Eram palavras simples, diretas, palavras com sentido que retratavam vidas de pessoas reais, nossas vizinhas, connosco. Muitas vezes, palavras que faziam eco dos nossos pensamentos, dos beijos roubados às namoradas, das vítimas, das vidas difíceis dos pescadores, dos desencontros entre o eu e os outros, das ausências em mim, em nós, dos ambientes a oriente, das vidas perdidas “ depois de mais um shoot nas retretes / curtindo uma trip de heroína “…

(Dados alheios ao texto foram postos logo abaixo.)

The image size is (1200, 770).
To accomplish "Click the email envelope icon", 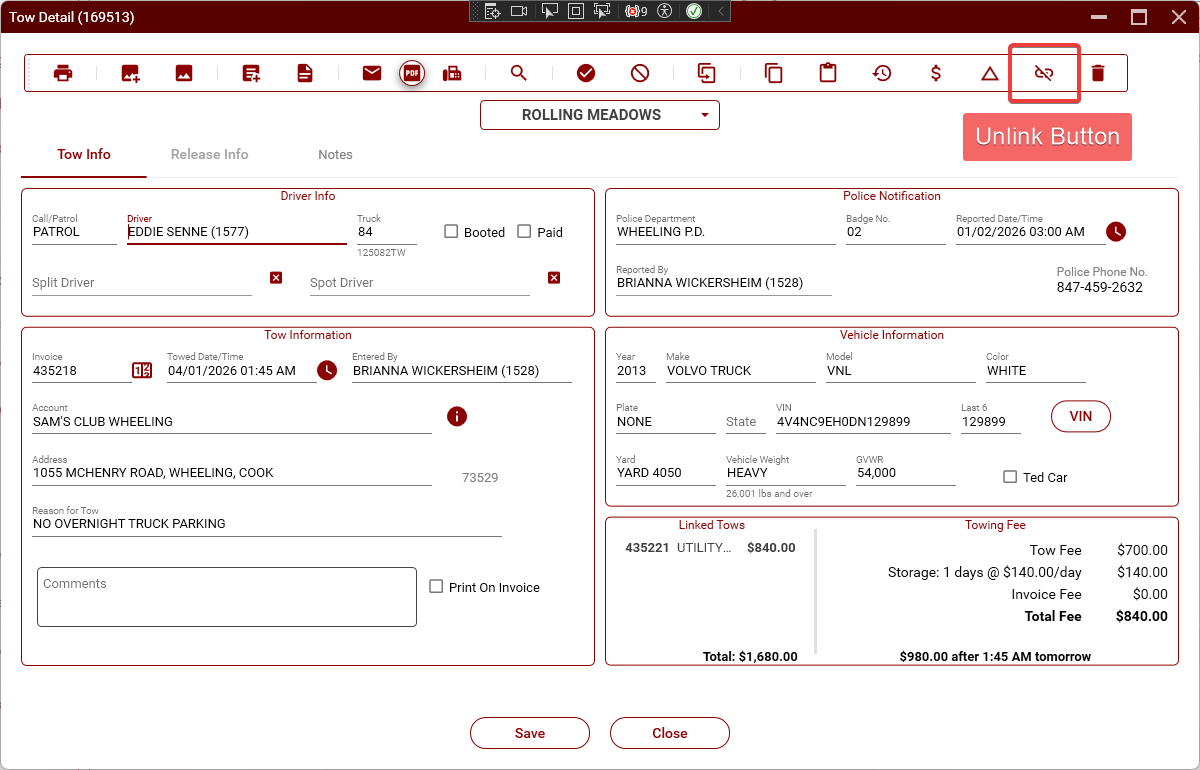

Falamos de um disco datado, dum contexto confuso num Portugal pós PREC onde tudo estava para acontecer. Não sendo o pai do rock, Rui Veloso deu continuidade aos acordes elétricos dos primeiros passos da década de 60. Funde o Soul e Blues americano com uma portugalidade reconhecível por todos. Ilustra, com música, as nossas interrogações, os nossos dilemas. Para mim, crescer a ouvir os seus originais, serviu de terapia. As letras que não percebia de início, fui-as descodificando ao longo da vida. “ Vem vem à minha casa / rebolar na cama e no jardim / acender a ignomínia / e a má língua do código pasquim / que nos condena numa alínea / a ter sexo de querubim “ ou “ Há um jovem pescador / a trincar dedos cortados / pela sediela fina / segura na mão a amarra / e despede-se da mulher varina / que lhe abotoa a samarra” são enquadramentos cinematográficos que ficam bem em qualquer sonho.

Rui Machado


NOTA: Recomendo o documentário que a RTP está a passar sobre o Rock Português, A arte elétrica em Portugal.